Confounding occurs when a third variable is associated with both the exposure and the outcome, creating a spurious (fake) association between them. The confounding variable provides an alternative explanation for your results.
Classic example: Early studies found an association between coffee drinking and lung cancer. But coffee drinkers were more likely to smoke, and smoking causes lung cancer. Smoking was the confounder, and once you accounted for it, the coffee-cancer link disappeared.
Four key strategies to address confounding:
Lead-time bias is a screening artifact. It occurs when earlier detection through screening appears to extend survival without actually changing the course of the disease.
Here's why it happens: survival time is measured from the point of diagnosis. If screening detects a cancer at age 55 instead of symptoms appearing at age 60, and the patient dies at age 68 either way, the screened patient looks like they survived 13 years while the unscreened patient survived only 8. The screening didn't add life; it just added time spent knowing about the disease.
Mortality rates (deaths per population over a time period) provide a more accurate measure of whether a screening program actually saves lives, because they don't depend on when diagnosis occurs.
Compare: Confounding bias vs. Information bias. Confounding involves a real third variable distorting the exposure-outcome relationship, while information bias involves measurement error in the exposure or outcome itself. Confounding can often be addressed during analysis with statistical adjustment; information bias generally cannot be fixed after data collection.
These biases occur after studies are completed, affecting what evidence reaches the scientific community. When published literature doesn't reflect all conducted research, systematic reviews and meta-analyses inherit distorted effect estimates.
Reporting bias occurs within a single study when researchers emphasize certain results while downplaying or omitting others based on statistical significance or the direction of findings.
Publication bias operates across studies. Journals are more likely to publish studies with significant or favorable findings, while null or negative results often go unpublished.
Compare: Reporting bias vs. Publication bias. Reporting bias occurs within a study (selective presentation of outcomes) and is author-driven. Publication bias occurs across studies (selective publication of entire studies) and involves editorial and systemic factors. Both distort the evidence base.
| Concept | Best Examples |
|---|---|
| Participant selection problems | Selection bias, Sampling bias, Attrition bias |
| Measurement/data collection errors | Information bias, Recall bias, Observer bias |
| Third-variable distortion | Confounding bias |
| Time-related artifacts | Lead-time bias |
| Dissemination distortion | Reporting bias, Publication bias |
| Mitigated by blinding | Observer bias, Information bias |
| Mitigated by randomization | Confounding bias, Selection bias |
| Threatens external validity | Sampling bias, Selection bias, Attrition bias |
A case-control study finds that mothers of children with autism report higher pesticide exposure than mothers of healthy children. Which two biases could explain this finding, and how would you distinguish between them?

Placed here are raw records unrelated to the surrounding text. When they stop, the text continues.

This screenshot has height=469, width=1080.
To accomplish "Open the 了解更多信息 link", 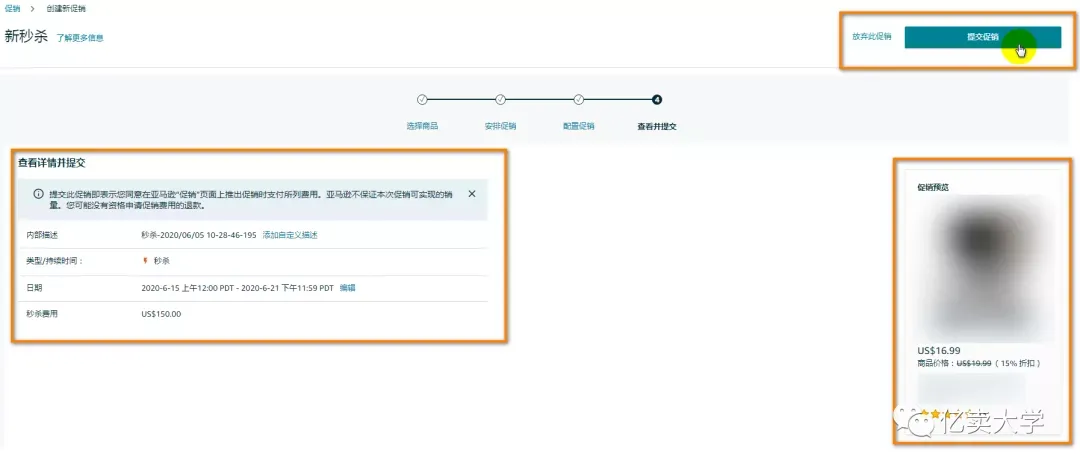I will point(80,38).
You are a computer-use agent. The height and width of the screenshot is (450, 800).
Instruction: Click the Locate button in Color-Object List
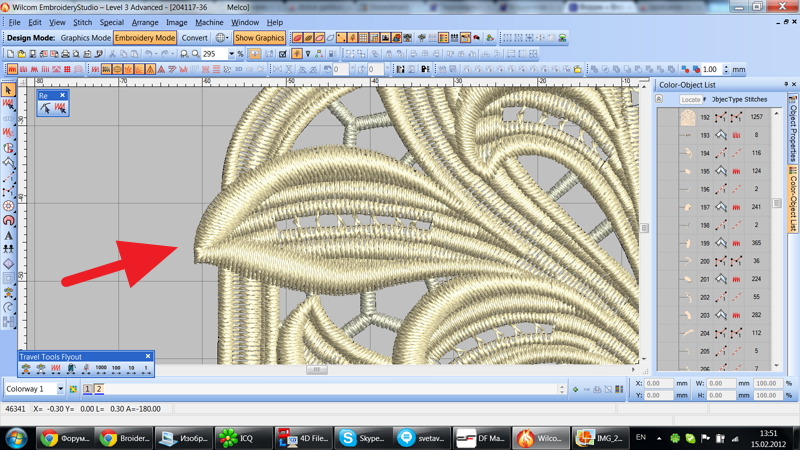[x=690, y=99]
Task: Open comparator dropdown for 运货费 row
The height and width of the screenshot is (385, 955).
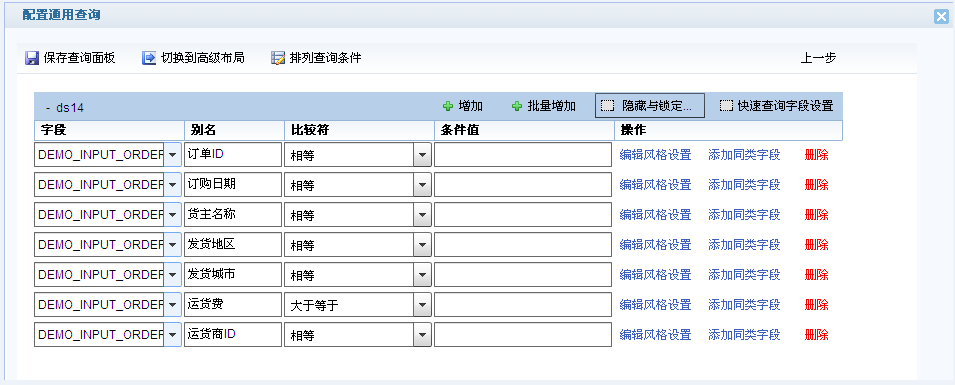Action: 422,305
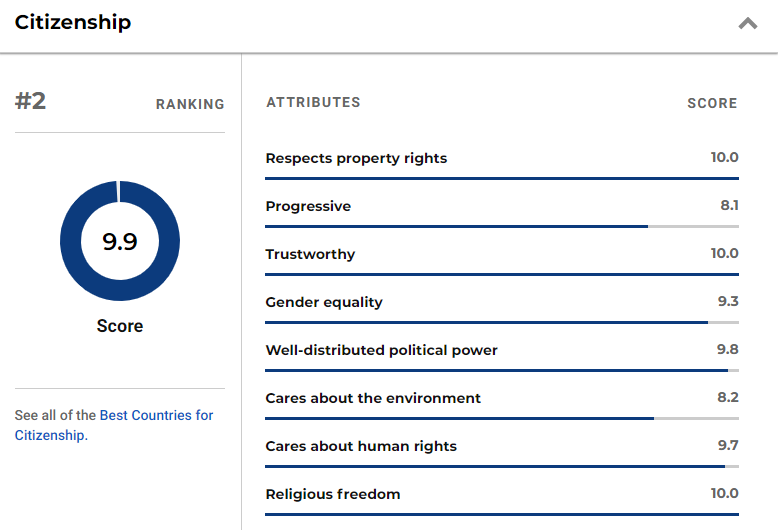Click the Gender equality attribute
The image size is (778, 530).
pos(324,302)
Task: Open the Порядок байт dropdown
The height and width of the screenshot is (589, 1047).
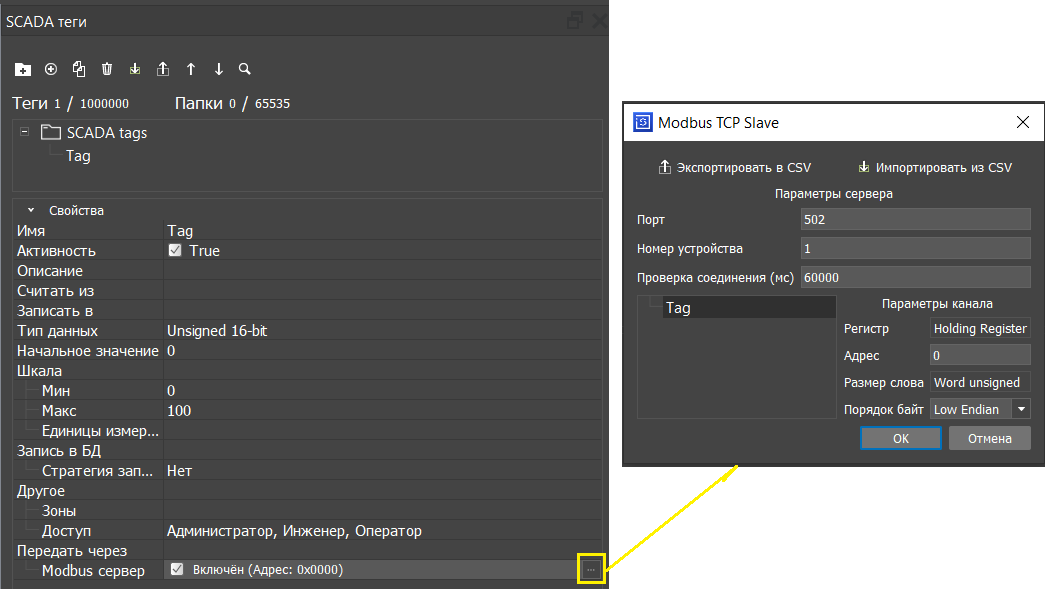Action: (1020, 409)
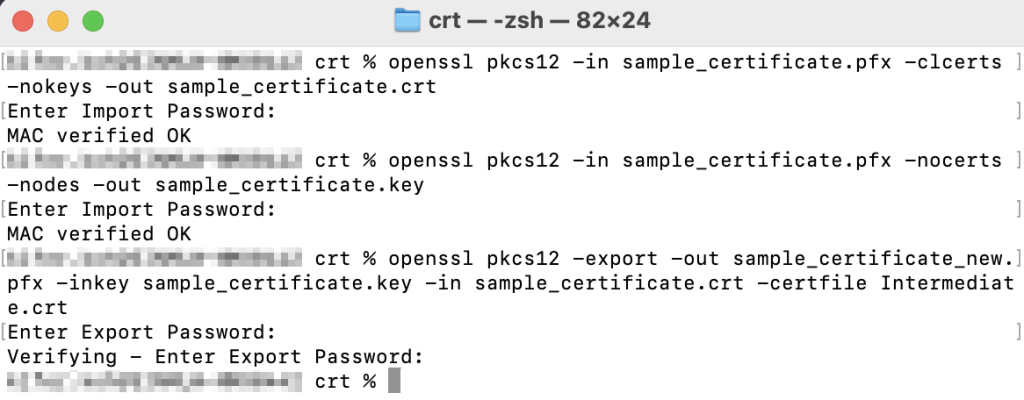
Task: Click the first 'Enter Import Password:' prompt
Action: tap(140, 111)
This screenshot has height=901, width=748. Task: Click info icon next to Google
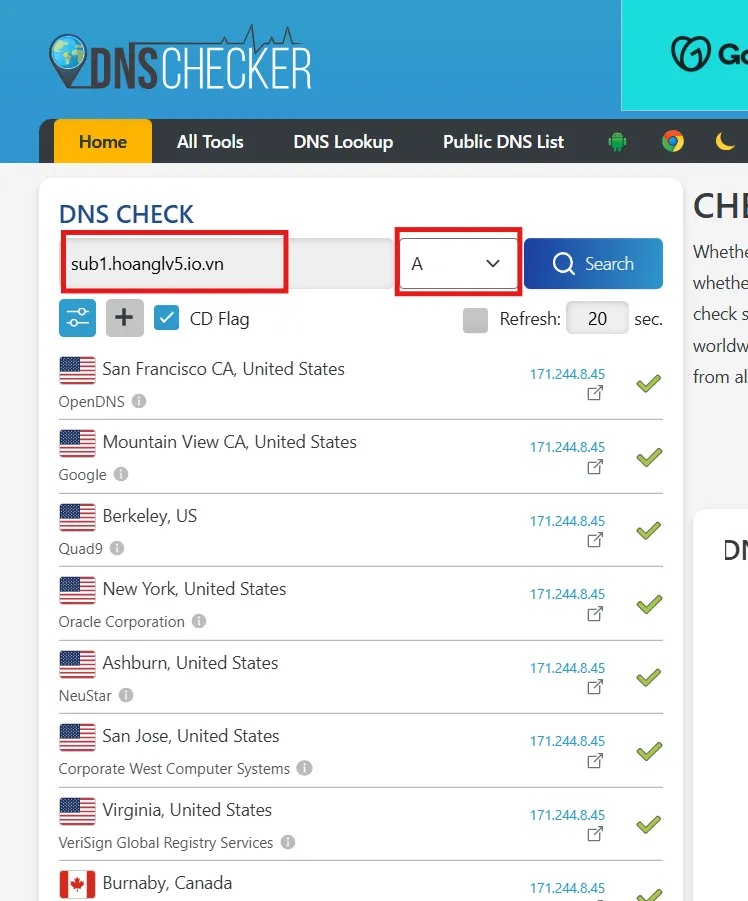tap(121, 475)
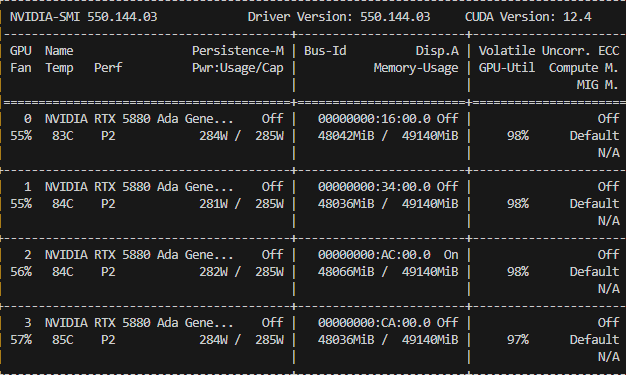The image size is (626, 375).
Task: Click the Volatile Uncorr. ECC header
Action: coord(549,51)
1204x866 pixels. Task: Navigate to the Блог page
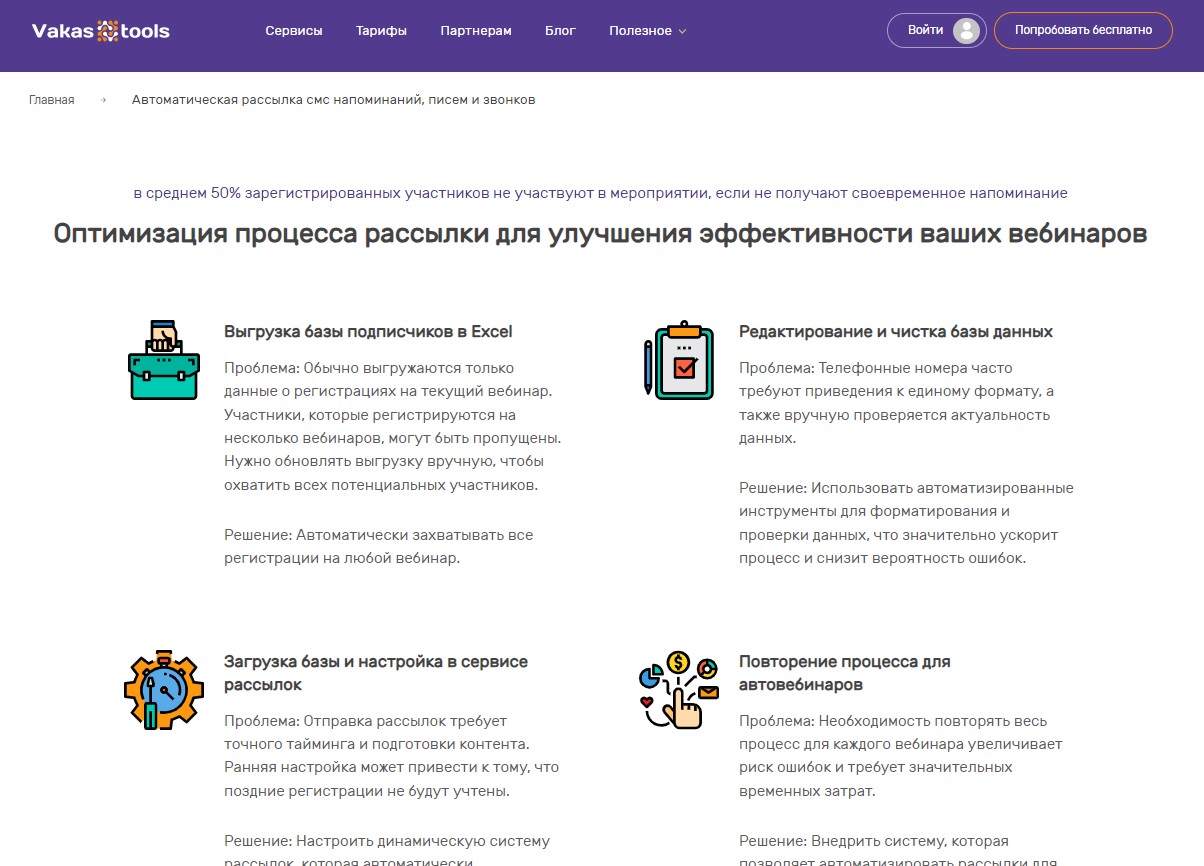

Researchers notice that participants who drop out of a weight-loss trial had higher baseline BMIs than completers. What type of bias does this represent, and how might it affect the study's conclusions?
Compare and contrast confounding bias and information bias: at what stage of research does each occur, and which can be corrected during statistical analysis?
A new cancer screening test shows 5-year survival rates of 85% compared to 60% for unscreened patients. A biostatistician argues this doesn't prove the screening saves lives. What bias is she concerned about, and what alternative measure would provide stronger evidence?
A meta-analysis of antidepressant trials shows that published studies report larger effect sizes than unpublished FDA submissions. Which bias does this demonstrate, and what graphical tool could have detected it?